*OBJETIVO DA TAREFA*: Mostre cada linha dos registros que contém a palavra "should", copiando-a sem alterações.

*MATERIAL EXIBIDO*:
▬▬▬

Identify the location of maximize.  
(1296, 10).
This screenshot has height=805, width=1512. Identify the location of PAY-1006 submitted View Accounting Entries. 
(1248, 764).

▬▬▬

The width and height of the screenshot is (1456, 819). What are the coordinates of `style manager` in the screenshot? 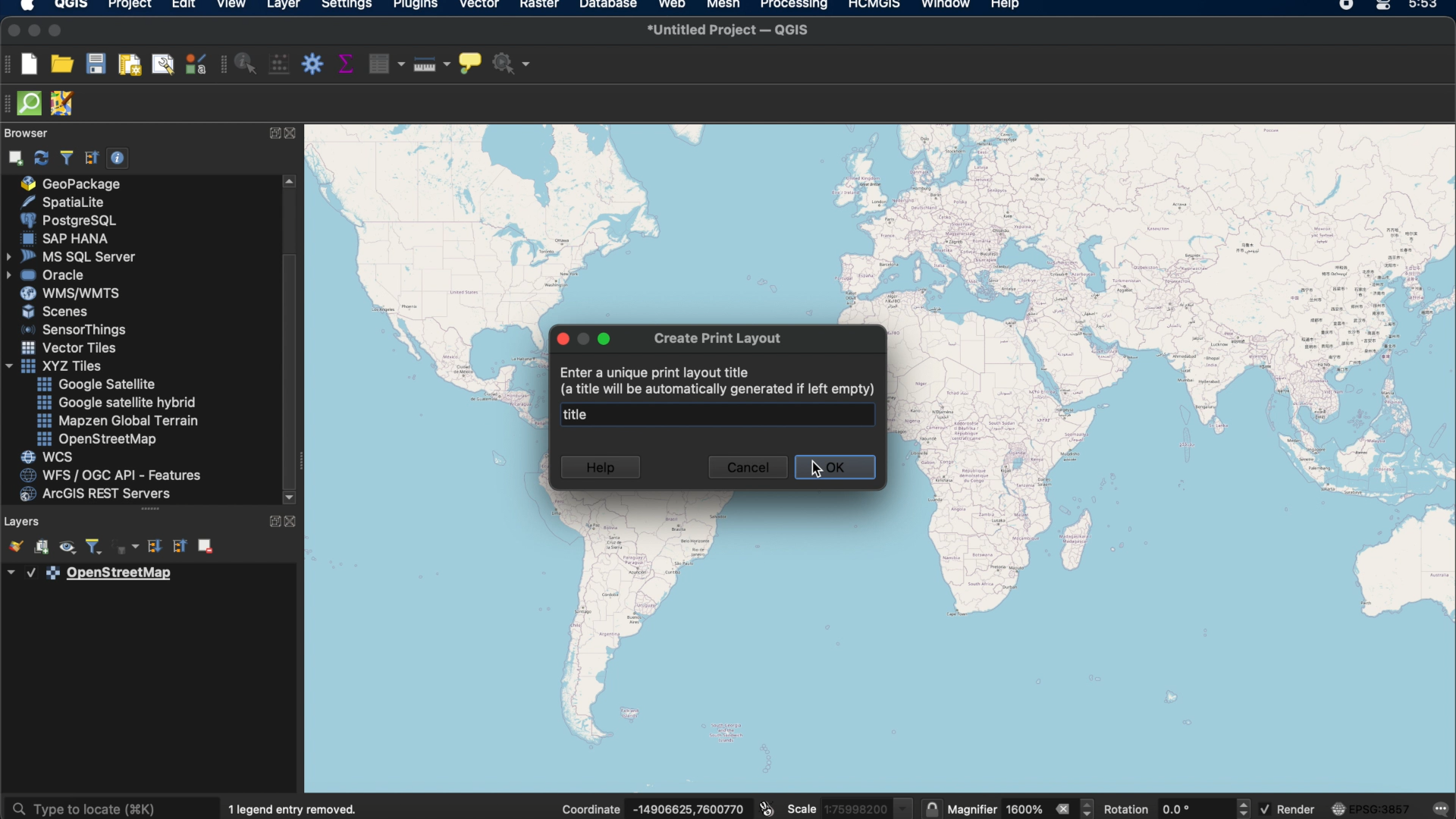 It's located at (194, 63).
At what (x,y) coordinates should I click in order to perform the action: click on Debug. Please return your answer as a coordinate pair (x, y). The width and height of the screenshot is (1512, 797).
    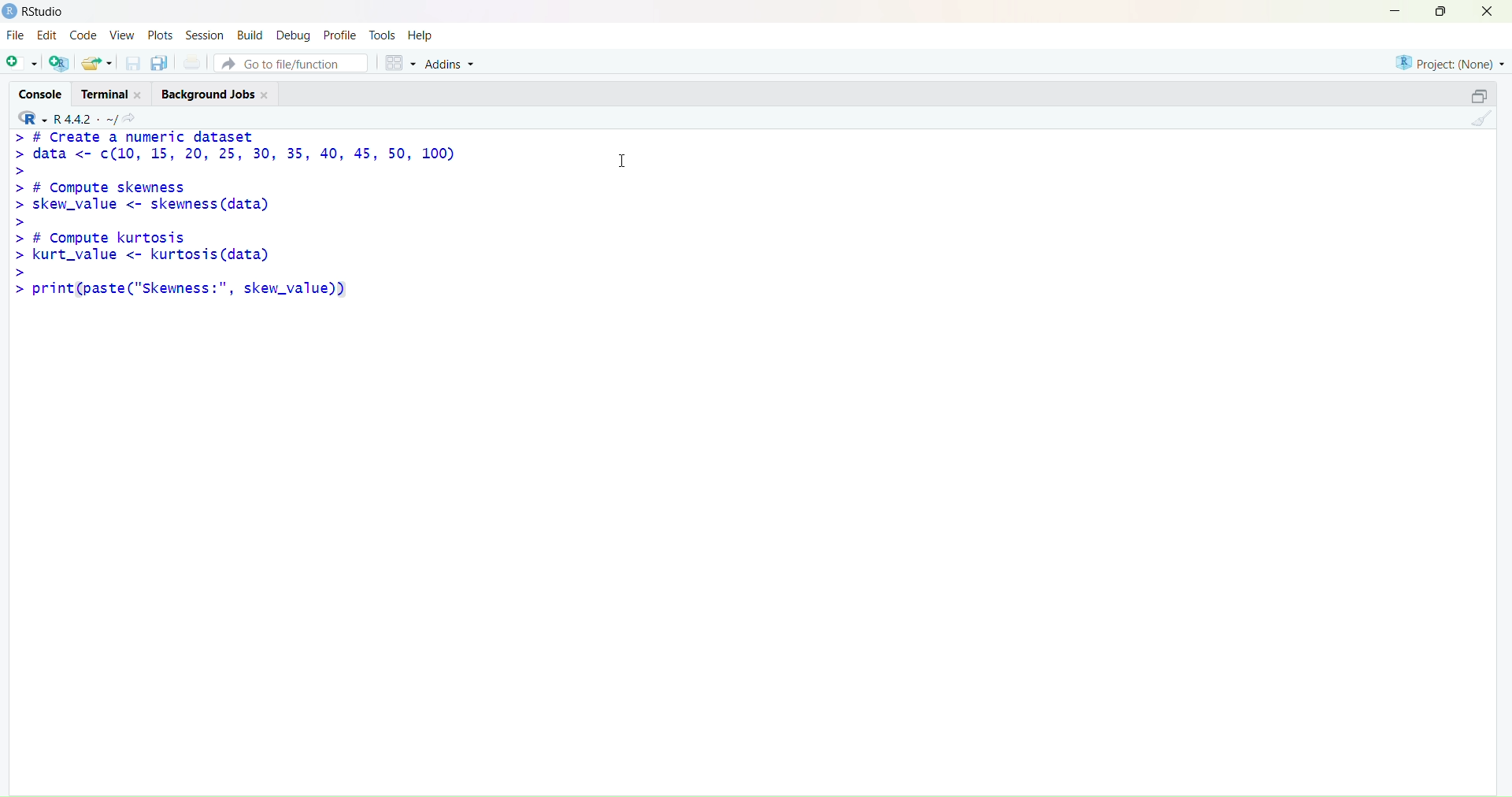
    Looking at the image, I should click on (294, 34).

▬▬▬

*RESPOSTA ABAIXO*:
At what (x,y) coordinates should I click in order to perform the action: click on Debug. Please return your answer as a coordinate pair (x, y). The width and height of the screenshot is (1512, 797).
    Looking at the image, I should click on (294, 34).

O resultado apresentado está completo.